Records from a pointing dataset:
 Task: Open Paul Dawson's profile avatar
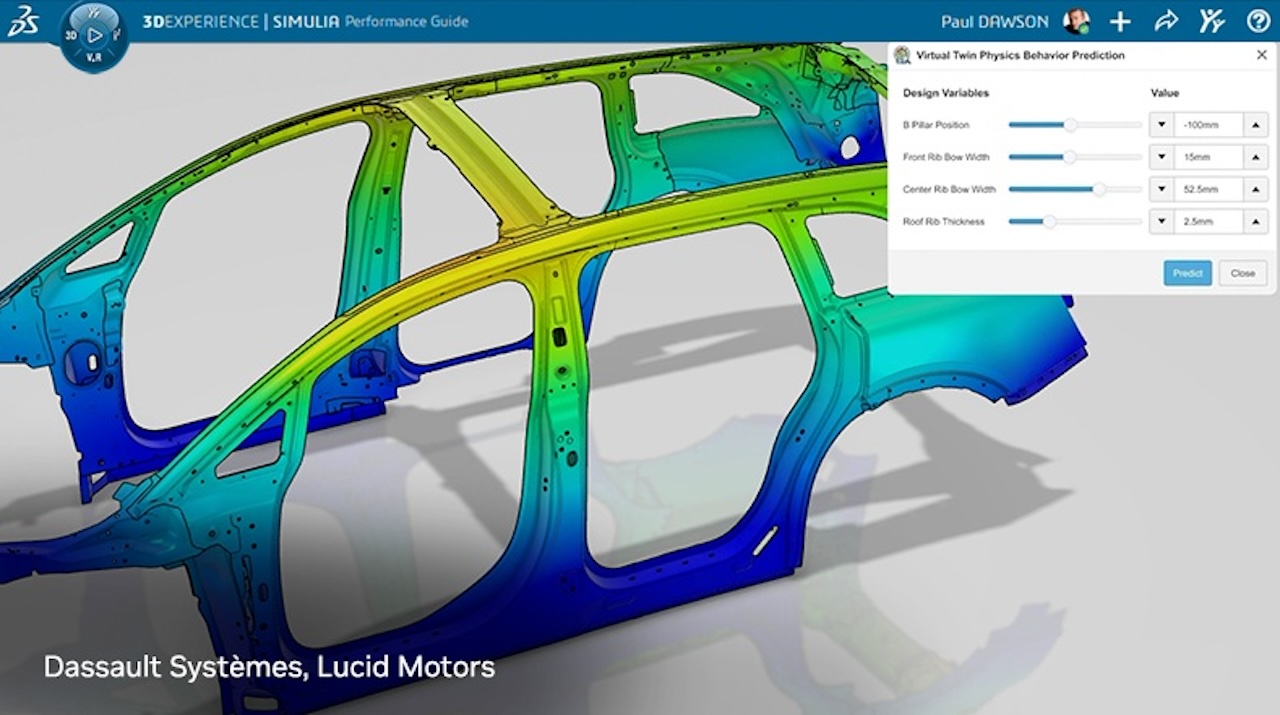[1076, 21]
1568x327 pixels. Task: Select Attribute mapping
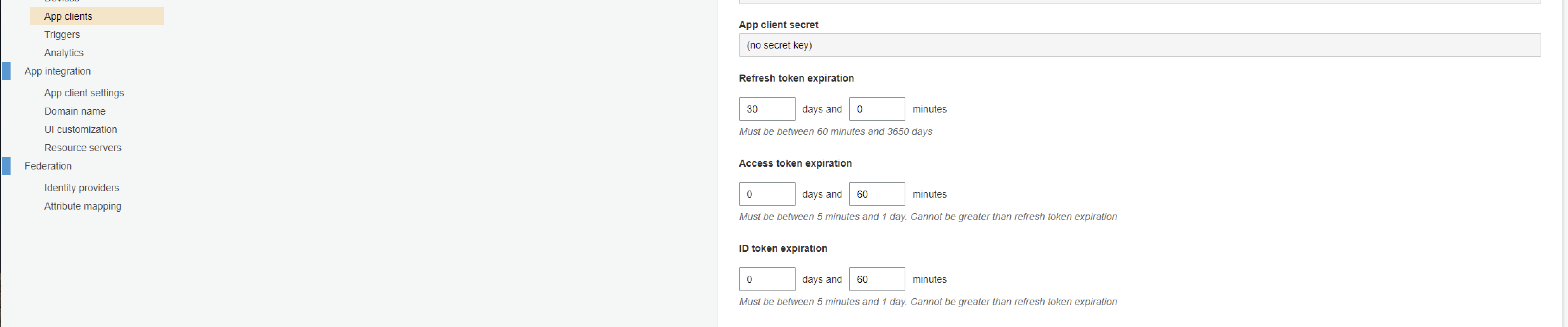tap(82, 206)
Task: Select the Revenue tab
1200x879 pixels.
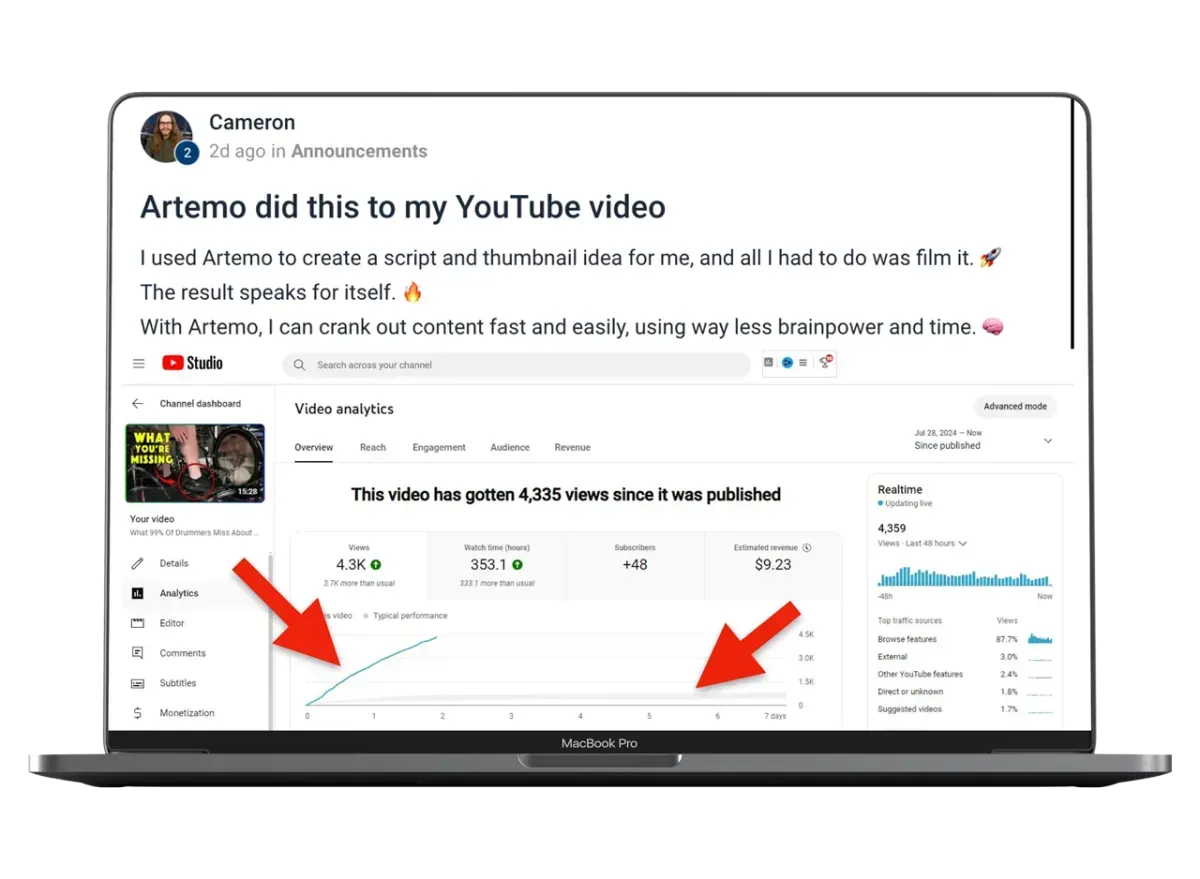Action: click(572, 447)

JOB
Please turn the lines of all the items above into a numbered list, skipping any blank lines and leaving the pictures out of your answer.

ANSWER TO THE TASK
1.  Task: Open Paul Dawson's profile avatar
2. [1076, 21]
3. 1568x327 pixels. Task: Select Attribute mapping
4. tap(82, 206)
5. Task: Select the Revenue tab
6. 1200x879 pixels.
7. Action: click(572, 447)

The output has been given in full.